◆ **TASK OBJECTIVE**
Go through the material and copy every line in which "screenshot" appears.

◆ **INFORMATION SUPPLIED**
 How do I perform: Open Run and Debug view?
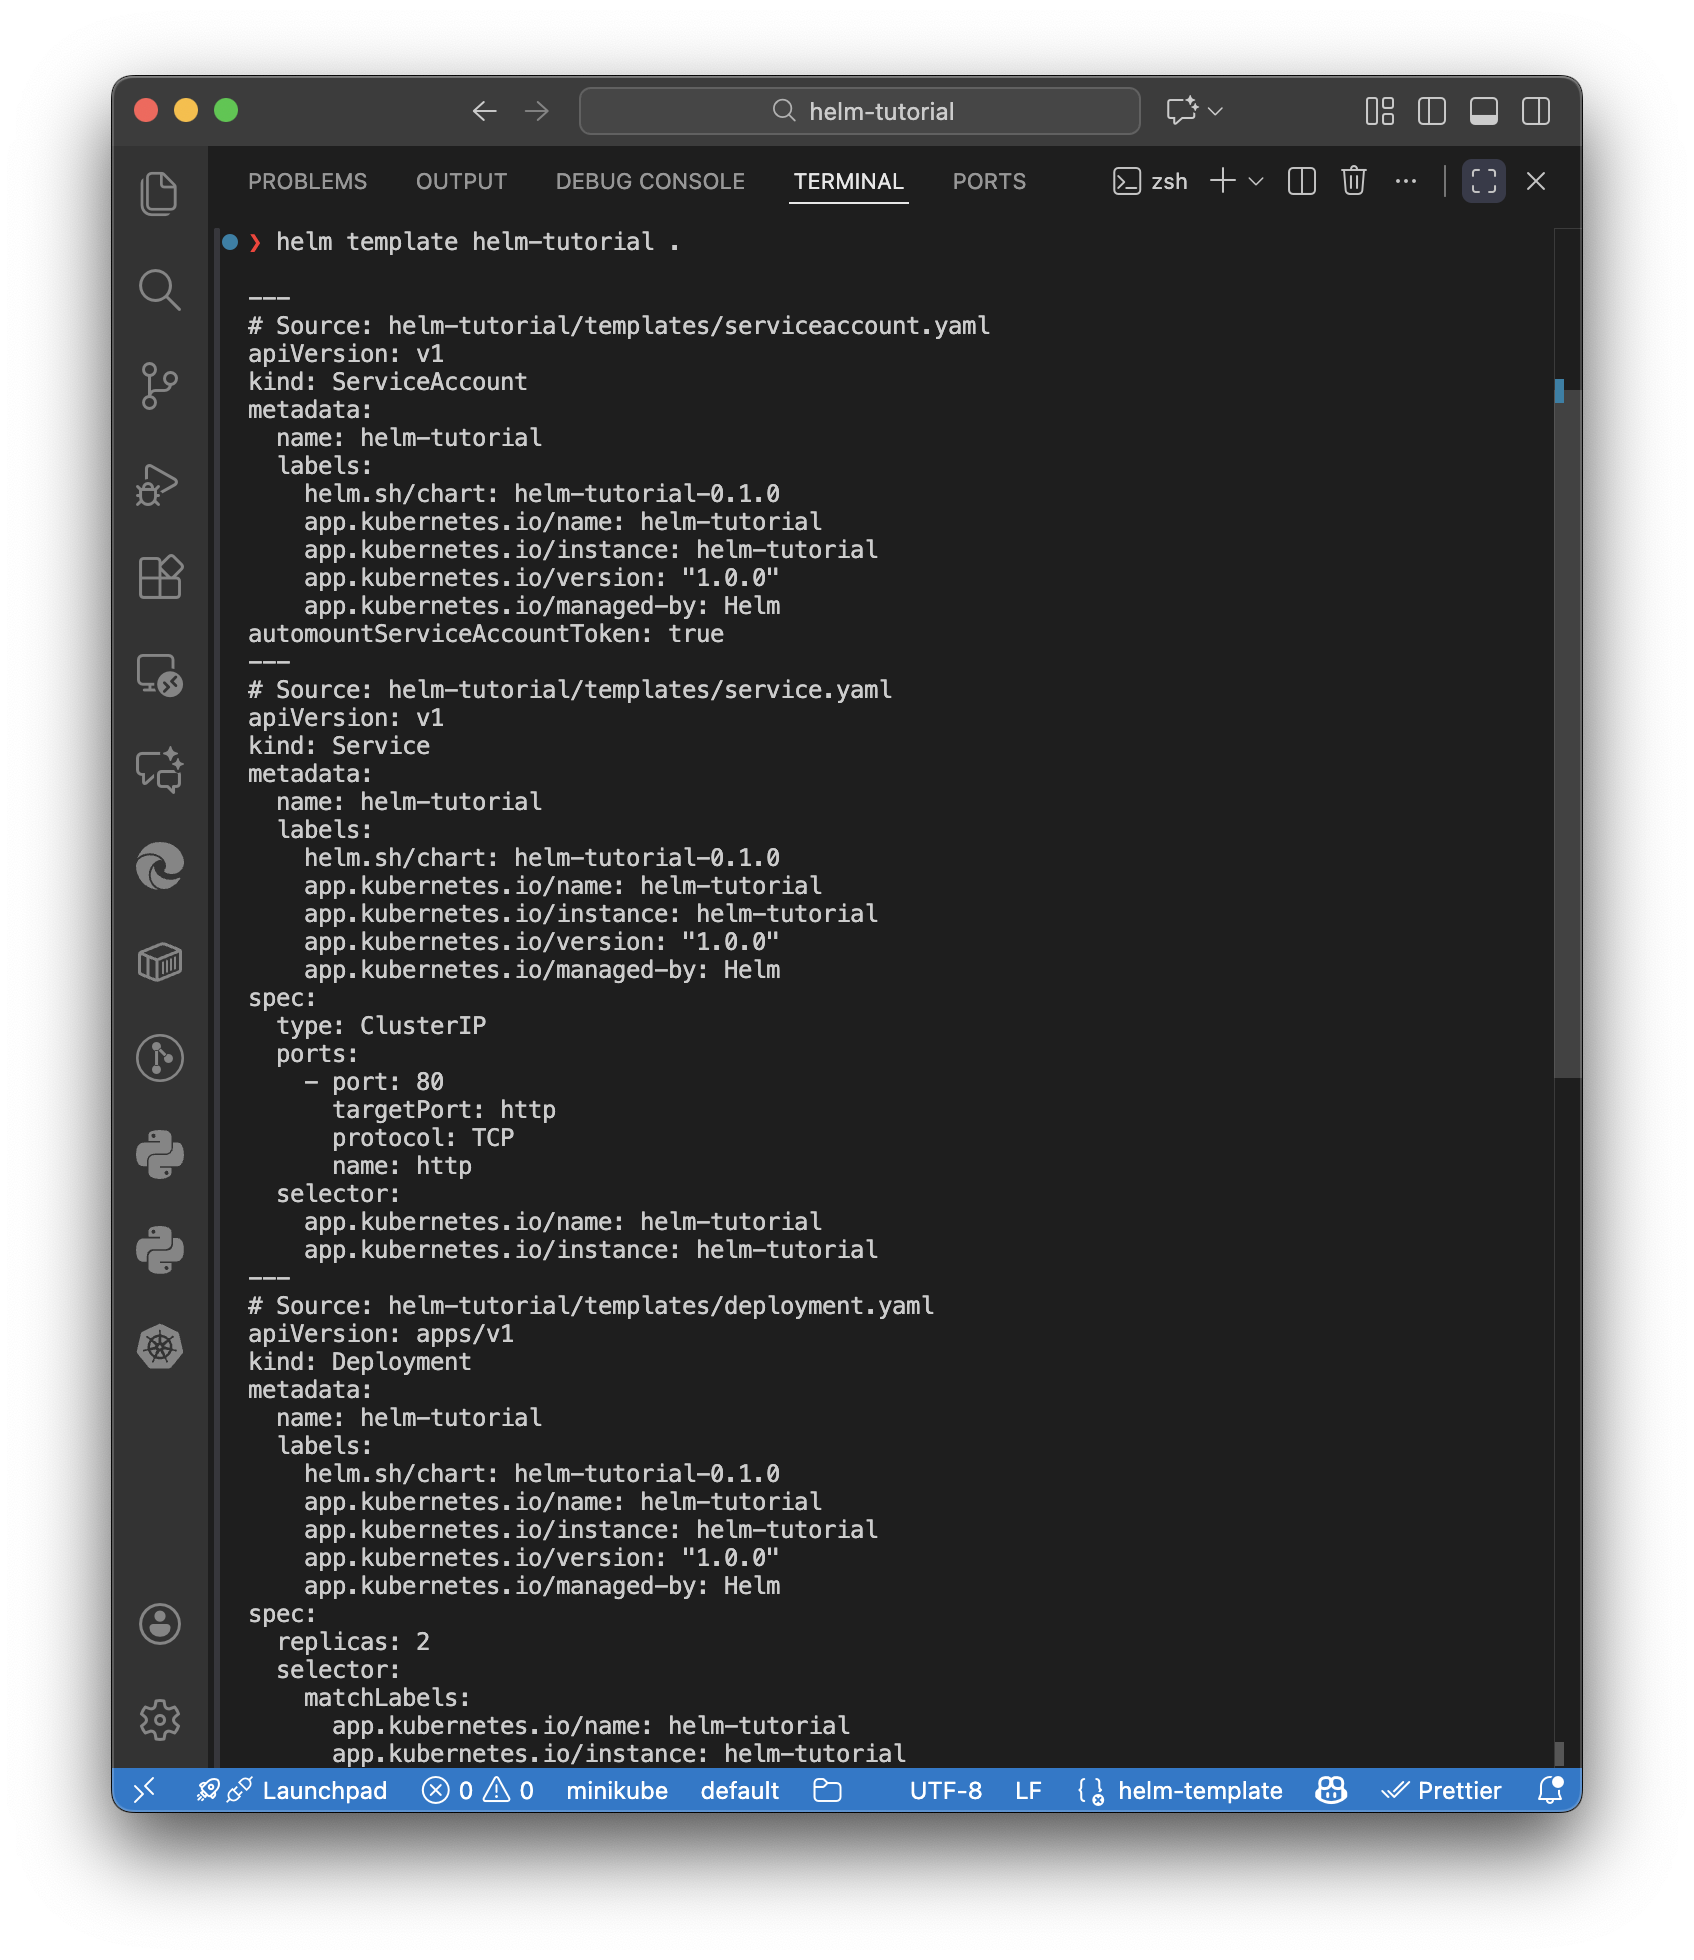[159, 484]
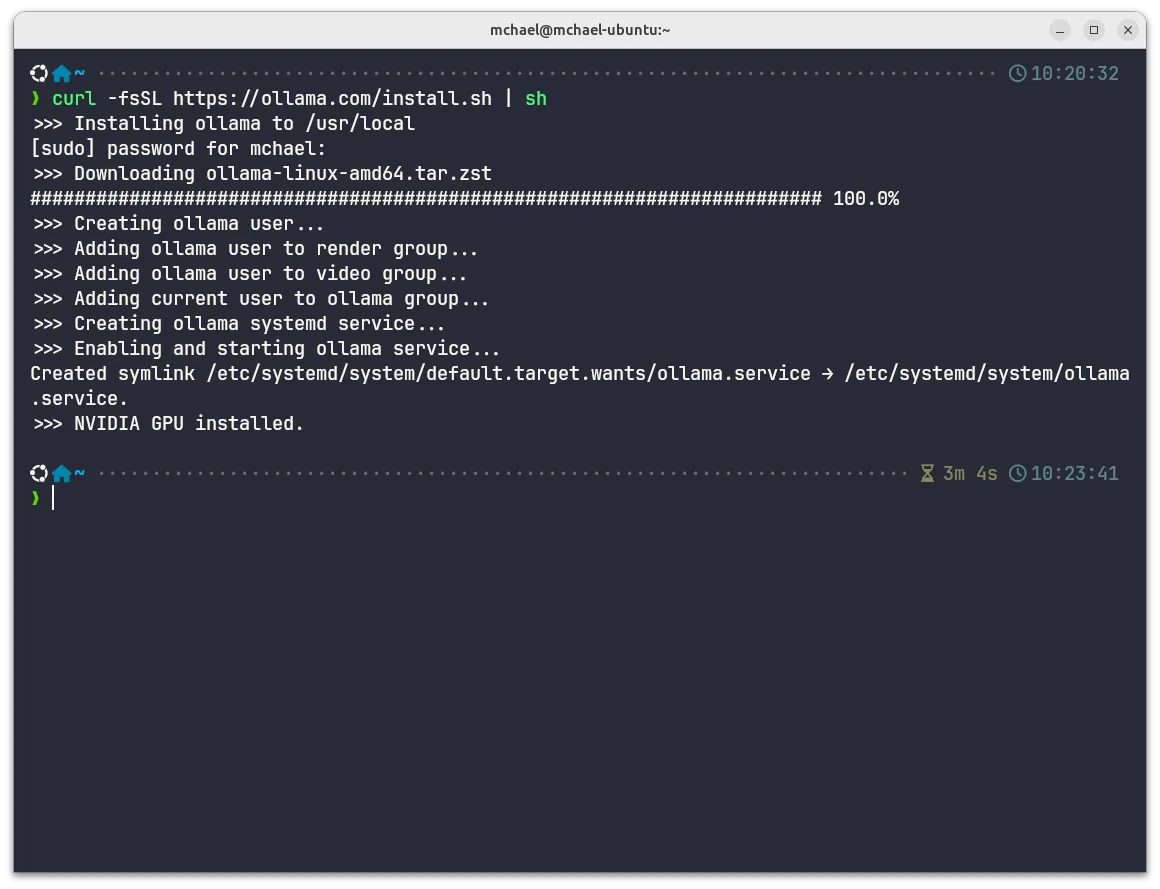Maximize the terminal window
Image resolution: width=1160 pixels, height=889 pixels.
tap(1094, 30)
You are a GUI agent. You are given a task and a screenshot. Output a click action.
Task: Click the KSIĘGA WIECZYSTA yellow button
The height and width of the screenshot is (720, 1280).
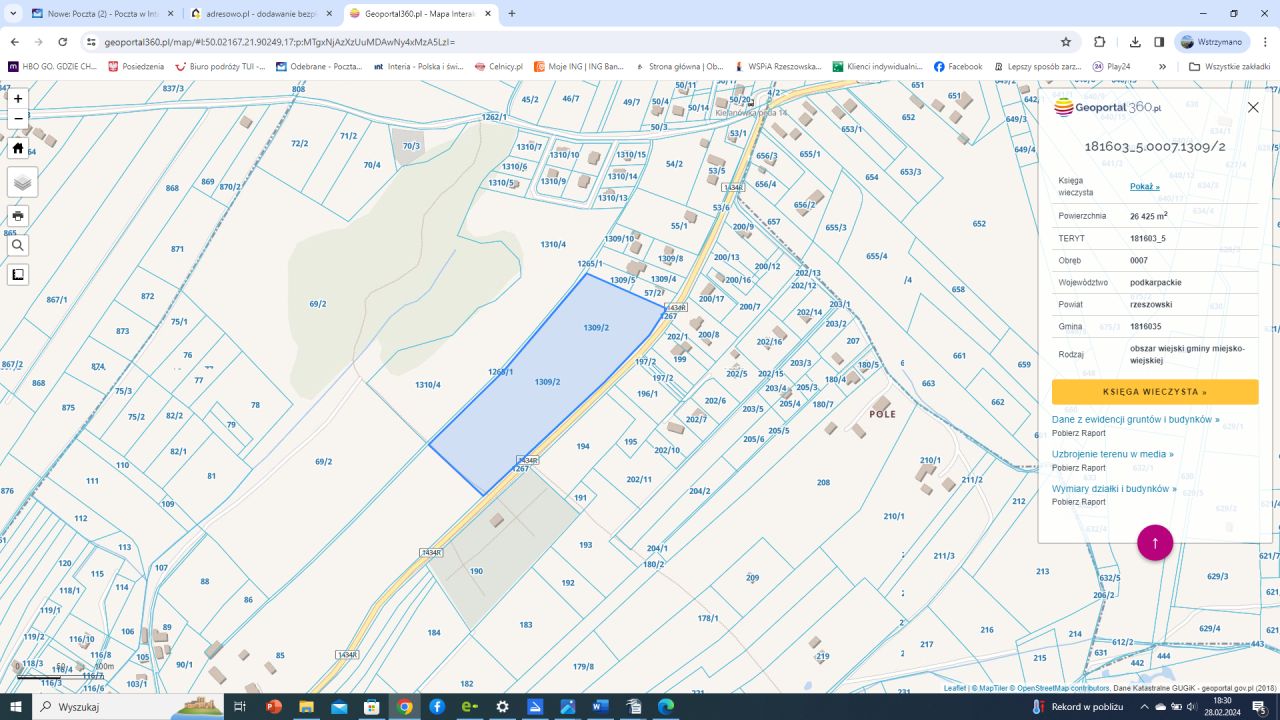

◆ **TASK OUTPUT**
You are a GUI agent. You are given a task and a screenshot. Output a click action.
The height and width of the screenshot is (720, 1280).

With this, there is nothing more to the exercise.